« J’avais un frère et deux sœurs, ils ont été vendus. Lina est morte à Naples, les deux autres ont été envoyés aux Etats-Unis. Depuis, je ne sais plus rien. » À partir de cet argument, Basile Sallustio construit un film qui, entre exemple d’une période historique mal connue et pathos débordant, ne choisit pas son camp.
Plantons le décor : l’Italie d’après-guerre, surtout méridionale, est pauvre. Les Etats-Unis qui entrent dans les Trente Glorieuses sont riches. Alors que vivres et liquidités financières arrivent du nouveau continent, des orphelins ou enfants de familles déshérités font le chemin inverse pour être adoptés. Comme aujourd’hui, le contrat d’adoption stipule que la famille biologique ne doit rien savoir de la vie nouvelle des enfants abandonnés. 46 ans après le départ de ses frères et sœurs, Pia, la tante du réalisateur se heurte donc dans sa recherche à la loi du silence, la trop fameuse Omerta. Pia interroge tour à tour les anciens membres du clergé local, les autorités du Vatican (organisatrices au travers d’une organisation aujourd’hui dissoute la POA –Oeuvre pontificale d’assistance– du trafic d’enfants), un hôpital, l’orphelinat où ses frères et sœurs ont attendu le départ : partout, les archives se sont évaporées ou n’ont pas gardé la trace de ceux qui ont emmené les jeunes Italiens. Cette partie est la plus intéressante du film, chaque intervenant, mis face à sa responsabilité dans cette émigration organisée, refuse de reconnaître son rôle. Or, quelque 10 000 enfants ont été ainsi transférés vers les Etats-Unis entre 1945 et 1965. Le parcours suivi par Pia, la caméra de Basile Sallustio sur son épaule, a donc été emprunté par de nombreux autres sans que l’Eglise catholique ne revienne sur cette période, pour le moins trouble de son histoire.

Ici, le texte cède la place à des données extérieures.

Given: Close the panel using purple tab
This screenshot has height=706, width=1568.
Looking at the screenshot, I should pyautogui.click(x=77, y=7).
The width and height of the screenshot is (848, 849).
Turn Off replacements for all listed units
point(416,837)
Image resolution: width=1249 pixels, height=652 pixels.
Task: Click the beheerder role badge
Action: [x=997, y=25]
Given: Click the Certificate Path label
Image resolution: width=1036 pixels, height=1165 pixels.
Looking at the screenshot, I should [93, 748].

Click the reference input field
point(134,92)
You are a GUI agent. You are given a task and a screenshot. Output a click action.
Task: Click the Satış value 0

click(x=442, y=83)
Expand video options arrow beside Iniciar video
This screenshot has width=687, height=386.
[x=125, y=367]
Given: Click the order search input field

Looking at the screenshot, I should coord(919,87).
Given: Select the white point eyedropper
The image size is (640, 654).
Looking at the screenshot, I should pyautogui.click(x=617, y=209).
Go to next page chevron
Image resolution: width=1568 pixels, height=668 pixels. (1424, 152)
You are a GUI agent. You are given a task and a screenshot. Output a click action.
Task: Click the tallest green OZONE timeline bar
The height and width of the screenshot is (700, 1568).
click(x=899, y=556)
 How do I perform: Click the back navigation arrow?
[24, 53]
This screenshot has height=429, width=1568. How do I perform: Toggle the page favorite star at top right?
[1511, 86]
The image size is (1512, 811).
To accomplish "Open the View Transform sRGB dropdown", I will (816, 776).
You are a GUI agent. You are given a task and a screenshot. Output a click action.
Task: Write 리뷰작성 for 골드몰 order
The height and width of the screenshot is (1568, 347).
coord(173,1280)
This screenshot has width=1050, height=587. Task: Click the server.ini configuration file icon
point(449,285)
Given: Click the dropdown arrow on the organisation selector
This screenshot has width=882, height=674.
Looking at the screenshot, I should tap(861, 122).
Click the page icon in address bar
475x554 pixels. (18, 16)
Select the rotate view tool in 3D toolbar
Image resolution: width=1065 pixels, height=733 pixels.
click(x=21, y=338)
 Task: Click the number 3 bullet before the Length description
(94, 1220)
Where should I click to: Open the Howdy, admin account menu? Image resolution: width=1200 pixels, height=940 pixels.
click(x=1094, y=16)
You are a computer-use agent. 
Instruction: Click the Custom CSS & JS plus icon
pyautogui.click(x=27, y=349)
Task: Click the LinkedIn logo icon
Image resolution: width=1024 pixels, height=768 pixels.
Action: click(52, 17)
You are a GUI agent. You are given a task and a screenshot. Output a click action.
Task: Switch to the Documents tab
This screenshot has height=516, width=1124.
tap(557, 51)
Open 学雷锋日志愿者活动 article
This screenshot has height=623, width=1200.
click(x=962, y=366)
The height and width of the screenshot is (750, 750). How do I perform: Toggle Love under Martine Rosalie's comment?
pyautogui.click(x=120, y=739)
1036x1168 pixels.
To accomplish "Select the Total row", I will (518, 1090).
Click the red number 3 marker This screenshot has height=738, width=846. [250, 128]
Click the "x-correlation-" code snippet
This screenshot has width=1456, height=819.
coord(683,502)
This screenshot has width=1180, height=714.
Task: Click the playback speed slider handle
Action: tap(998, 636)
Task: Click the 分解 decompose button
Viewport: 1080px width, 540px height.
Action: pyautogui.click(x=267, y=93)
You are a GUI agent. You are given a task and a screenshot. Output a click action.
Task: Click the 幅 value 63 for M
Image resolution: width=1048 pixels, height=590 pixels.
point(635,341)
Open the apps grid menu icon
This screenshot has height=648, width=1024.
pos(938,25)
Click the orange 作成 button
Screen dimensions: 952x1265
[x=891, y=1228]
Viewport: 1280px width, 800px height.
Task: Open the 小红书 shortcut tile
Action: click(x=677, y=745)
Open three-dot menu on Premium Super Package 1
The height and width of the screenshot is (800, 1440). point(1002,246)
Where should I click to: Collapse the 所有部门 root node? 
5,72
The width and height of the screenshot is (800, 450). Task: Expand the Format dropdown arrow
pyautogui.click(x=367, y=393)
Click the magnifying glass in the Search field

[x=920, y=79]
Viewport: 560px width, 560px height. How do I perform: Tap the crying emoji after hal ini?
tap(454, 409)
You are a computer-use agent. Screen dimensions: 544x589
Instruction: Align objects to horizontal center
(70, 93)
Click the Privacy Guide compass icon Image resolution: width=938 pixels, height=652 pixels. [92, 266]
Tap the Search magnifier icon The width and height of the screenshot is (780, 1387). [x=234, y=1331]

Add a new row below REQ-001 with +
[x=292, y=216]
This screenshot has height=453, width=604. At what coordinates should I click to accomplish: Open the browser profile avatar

Côté pathos, Mon Frère, ma sœur vendus pour quelques lires, n’évite pas quelques effets à la Perdu de vue : grosses larmes quand Pia se décourage où se sent proche du but, moment d’émotion en musique lors des retrouvailles (eh, oui…) avec son frère et sa sœur aux Etats-Unis, et petite fête folklo lors du retour en famille au pays.
S’il nous permet de prendre conscience que l’Italie, avant l’Albanie, la Roumanie ou le Vietnam, a vendu ses enfants, le film de Basile Sallustio reste bien trop à la surface, refusant toute véritable investigation au-delà du rideau des larmes.